Effect of pulsed laser action on hole-energy spectrum of $\mathrm{Ge}∕\mathrm{Si}$ self-assembled quantum dots

Space-charge spectroscopy has been used to study the hole energy spectrum of an array of Ge quantum dots (QD’s) coherently embedded in a Si matrix and subjected to a ruby laser $(\lambda =694\mathrm{nm})$ nanosecond irradiation ex situ. The laser energy density in a single pulse was near the melting threshold of the Si surface. The number of laser pulses was varied from 1 to 10, and the duration of each pulse was $80\mathrm{ns}$. From the capacitance-voltage characteristics, temperature- and frequency-dependent admittance measurements, the energies of holes confined in Ge QD’s were determined. The pulsed laser annealing was found to result in a deepening of the hole energy level relative to the bulk Si valence band edge and in a decrease of the hole energy dispersion. After the treatment with ten laser pulses, the spread of the hole energies due to varying sizes of the QD’s within the ensemble was reduced by a factor of about 2. The obtained results give evidence for a substantial reduction of the QD’s size dispersion and for a narrowing distribution of the hole energy levels stimulated by nanosecond laser irradiation. A possible explanation of the improved uniformity of QD’s sizes involves dissolving small size Ge QD’s in a Si matrix by pulsed laser melting of the Ge nanoclusters and their subsequent intermixing with surrounding solid Si.

→ **PARTS OF THE EXERCISE**:
**1.** In the abstract on laser-irradiated Ge quantum dots, how long was each laser pulse?
**2.** Translate this sentence from the abstract on laser-irradiated Ge quantum dots into Spanish: "The laser energy density in a single pulse was near the melting threshold of the Si surface."
**3.** Pick up the abstract on laser-irradiated Ge quantum dots after its final sentence and continue it.
The records that come next are from a separate source.

→ **DATASET CONTENT**:
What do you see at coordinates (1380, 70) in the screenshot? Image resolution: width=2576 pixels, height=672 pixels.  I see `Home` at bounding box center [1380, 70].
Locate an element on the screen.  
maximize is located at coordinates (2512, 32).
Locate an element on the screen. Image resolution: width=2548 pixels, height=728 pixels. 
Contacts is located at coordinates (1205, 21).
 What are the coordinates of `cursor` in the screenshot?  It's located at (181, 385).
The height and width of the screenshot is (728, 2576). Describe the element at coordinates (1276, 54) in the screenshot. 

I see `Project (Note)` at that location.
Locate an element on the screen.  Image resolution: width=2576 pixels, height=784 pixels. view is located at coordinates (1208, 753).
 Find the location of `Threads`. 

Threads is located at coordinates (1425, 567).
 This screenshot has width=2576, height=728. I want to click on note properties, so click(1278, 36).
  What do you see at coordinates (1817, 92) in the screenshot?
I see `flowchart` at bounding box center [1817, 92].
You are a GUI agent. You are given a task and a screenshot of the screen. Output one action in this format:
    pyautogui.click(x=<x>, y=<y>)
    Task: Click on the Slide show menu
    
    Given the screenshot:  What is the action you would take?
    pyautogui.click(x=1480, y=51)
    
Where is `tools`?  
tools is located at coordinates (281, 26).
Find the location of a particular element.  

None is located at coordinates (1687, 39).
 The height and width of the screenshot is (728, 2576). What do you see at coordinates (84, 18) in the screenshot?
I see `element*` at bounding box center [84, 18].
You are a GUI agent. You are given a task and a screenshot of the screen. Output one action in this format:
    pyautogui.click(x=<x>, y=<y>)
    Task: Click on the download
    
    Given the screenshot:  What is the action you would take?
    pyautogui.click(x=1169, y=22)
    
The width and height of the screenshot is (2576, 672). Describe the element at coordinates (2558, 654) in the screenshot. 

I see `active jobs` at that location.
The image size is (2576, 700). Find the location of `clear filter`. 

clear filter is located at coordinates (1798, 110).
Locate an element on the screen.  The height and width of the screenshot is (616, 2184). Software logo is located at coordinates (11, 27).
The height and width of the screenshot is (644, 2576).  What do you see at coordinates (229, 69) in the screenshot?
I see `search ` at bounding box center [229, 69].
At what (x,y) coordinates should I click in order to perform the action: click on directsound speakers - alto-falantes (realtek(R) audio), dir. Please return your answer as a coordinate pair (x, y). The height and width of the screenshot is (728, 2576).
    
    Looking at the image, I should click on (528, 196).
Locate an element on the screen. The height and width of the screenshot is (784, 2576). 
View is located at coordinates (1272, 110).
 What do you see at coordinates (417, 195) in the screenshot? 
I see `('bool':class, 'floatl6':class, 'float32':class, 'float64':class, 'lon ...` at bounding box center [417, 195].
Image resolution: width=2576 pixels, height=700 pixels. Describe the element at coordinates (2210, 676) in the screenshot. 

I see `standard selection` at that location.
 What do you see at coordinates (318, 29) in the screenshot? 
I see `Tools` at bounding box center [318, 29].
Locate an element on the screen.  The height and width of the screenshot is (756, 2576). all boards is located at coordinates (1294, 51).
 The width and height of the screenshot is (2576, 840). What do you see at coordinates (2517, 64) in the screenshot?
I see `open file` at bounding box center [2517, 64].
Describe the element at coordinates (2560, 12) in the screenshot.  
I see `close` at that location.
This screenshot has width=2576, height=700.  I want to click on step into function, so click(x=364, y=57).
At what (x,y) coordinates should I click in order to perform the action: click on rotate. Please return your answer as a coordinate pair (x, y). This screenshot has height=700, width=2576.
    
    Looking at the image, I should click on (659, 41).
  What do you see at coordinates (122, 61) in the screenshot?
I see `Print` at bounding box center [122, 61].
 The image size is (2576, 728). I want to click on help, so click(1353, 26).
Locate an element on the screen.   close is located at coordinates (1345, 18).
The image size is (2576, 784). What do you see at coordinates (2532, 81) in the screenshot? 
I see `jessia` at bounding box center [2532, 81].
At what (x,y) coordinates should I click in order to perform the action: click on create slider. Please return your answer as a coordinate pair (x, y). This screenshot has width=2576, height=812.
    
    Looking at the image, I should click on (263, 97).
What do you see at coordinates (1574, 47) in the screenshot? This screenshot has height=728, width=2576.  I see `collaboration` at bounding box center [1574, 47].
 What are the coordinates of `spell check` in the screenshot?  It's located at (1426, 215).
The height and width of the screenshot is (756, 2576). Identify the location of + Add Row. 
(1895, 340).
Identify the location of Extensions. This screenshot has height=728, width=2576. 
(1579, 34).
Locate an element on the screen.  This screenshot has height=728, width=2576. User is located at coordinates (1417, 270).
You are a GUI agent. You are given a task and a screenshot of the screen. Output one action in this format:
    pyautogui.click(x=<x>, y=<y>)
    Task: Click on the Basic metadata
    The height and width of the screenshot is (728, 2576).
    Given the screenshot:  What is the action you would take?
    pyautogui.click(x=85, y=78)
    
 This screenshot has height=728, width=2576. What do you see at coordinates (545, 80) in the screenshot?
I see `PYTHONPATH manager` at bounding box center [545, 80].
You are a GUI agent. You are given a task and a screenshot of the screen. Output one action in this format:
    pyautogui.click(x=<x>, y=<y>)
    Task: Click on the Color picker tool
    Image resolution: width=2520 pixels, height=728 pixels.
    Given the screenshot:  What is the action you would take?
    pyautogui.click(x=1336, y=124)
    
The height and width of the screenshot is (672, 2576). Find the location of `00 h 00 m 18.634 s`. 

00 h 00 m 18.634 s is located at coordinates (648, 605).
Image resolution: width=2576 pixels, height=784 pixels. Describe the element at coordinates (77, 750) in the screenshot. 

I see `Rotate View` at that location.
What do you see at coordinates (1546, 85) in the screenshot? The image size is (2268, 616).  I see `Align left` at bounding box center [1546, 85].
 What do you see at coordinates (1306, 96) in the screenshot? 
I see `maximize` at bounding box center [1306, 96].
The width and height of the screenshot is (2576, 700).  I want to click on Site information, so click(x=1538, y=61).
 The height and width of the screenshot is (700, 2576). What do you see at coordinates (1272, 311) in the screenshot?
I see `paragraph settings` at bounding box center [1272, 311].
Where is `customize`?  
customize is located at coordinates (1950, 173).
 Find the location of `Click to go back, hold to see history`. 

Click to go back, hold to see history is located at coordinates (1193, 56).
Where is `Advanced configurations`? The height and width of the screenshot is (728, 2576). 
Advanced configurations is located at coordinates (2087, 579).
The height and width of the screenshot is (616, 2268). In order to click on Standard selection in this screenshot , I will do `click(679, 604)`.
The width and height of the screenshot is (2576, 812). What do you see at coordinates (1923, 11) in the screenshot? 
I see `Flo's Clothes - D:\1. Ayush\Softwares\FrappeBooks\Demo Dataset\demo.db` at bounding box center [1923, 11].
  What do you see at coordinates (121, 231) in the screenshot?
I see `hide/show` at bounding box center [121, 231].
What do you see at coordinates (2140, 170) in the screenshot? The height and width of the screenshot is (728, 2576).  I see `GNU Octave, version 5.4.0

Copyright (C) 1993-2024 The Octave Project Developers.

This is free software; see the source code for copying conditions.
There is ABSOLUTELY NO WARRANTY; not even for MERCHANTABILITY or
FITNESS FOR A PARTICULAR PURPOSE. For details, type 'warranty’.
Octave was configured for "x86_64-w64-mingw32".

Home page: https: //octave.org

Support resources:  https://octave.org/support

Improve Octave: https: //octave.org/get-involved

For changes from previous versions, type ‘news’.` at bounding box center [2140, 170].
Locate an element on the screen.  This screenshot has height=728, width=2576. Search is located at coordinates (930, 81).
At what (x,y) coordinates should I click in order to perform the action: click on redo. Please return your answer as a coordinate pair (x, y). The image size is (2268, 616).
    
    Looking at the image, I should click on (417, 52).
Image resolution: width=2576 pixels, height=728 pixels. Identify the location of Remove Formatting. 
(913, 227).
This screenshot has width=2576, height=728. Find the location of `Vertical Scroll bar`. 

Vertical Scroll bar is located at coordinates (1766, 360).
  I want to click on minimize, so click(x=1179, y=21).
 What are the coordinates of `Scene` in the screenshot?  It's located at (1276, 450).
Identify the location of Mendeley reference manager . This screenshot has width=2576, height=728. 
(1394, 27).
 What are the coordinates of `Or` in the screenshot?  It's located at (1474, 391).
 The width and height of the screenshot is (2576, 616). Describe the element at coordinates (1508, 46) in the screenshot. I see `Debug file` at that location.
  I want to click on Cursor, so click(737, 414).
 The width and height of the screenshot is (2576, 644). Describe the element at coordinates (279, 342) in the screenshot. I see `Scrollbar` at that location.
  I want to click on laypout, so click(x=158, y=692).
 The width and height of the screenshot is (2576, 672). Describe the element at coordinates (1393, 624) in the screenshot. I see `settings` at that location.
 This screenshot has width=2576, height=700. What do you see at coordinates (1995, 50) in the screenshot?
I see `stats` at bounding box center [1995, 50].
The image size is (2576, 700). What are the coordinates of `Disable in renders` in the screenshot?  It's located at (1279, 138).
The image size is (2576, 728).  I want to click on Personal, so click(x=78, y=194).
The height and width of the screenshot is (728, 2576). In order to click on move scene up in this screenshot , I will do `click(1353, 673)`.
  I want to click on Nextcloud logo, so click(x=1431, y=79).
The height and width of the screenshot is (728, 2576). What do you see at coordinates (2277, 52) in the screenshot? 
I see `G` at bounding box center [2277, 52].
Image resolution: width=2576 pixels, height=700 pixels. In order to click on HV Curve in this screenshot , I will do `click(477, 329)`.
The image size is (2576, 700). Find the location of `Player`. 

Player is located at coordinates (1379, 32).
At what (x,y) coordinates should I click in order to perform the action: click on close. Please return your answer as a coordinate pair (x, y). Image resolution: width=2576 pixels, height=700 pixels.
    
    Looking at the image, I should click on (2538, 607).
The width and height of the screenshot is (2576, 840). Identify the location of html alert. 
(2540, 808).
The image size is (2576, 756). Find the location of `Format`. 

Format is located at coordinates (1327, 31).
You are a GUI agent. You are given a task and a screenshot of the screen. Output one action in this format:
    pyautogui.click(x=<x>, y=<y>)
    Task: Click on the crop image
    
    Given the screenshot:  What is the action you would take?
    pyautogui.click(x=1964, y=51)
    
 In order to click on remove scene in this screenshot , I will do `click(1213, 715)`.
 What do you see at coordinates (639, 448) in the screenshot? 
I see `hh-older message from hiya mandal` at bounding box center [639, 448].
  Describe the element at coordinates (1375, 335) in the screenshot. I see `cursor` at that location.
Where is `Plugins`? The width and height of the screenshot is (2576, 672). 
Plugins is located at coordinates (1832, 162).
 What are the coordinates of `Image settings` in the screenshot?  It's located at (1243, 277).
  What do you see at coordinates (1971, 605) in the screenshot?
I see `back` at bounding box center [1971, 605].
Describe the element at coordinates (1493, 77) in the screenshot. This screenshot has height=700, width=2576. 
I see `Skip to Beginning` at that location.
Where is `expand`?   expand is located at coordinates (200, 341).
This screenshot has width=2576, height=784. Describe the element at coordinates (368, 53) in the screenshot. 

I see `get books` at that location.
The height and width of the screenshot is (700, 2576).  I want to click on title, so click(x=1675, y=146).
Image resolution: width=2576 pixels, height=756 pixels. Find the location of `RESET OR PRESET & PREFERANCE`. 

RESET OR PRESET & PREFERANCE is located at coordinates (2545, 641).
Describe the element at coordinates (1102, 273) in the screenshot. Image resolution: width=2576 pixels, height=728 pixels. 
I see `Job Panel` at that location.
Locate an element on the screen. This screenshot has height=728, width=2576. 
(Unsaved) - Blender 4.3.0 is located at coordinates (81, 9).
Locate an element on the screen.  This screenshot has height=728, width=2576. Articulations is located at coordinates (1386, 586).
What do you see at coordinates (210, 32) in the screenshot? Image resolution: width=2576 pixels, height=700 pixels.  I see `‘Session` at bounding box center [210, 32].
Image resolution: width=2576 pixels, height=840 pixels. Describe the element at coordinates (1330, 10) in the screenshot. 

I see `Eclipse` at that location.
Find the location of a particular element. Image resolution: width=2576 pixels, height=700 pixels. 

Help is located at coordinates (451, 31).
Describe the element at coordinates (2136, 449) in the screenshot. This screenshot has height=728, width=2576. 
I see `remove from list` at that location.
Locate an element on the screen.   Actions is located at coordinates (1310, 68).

→ **RESPONSES TO THE TASKS**:
**1.** Each pulse lasted 80 ns.

**2.** La densidad de energía del láser en un solo pulso estaba cerca del umbral de fusión de la superficie de Si.

**3.**
Figure 1

The valence band profile of a Si Schottky diode with a layer of Ge quantum dots.

Figure 2

Raman spectra of Ge QD samples before and after pulsed laser annealing.

Figure 3

Capacitance-voltage characteristics measured at modulation frequency of $100\mathrm{kHz}$ for the reference and dot samples before and after pulsed laser processing. Experimental data are shown by symbols and model simulations by solid lines.

Figure 4

Temperature dependencies of the conductance measured at a bias voltage of $2\mathrm{V}$ and modulation frequency of $100\mathrm{kHz}$ for the reference and dot samples before and after pulsed laser treatment.

Figure 5

Contour plots of (a) temperature-frequency and (b) temperature-bias conductance mapping for as-grown dot sample.

Figure 6

The Arrhenius plots of the hole emission rate obtained from $G\text{--}T$ spectra with different bias voltages for the as-grown sample.

Figure 7

Bias dependent activation energies of hole emission rate before and after pulsed laser processing.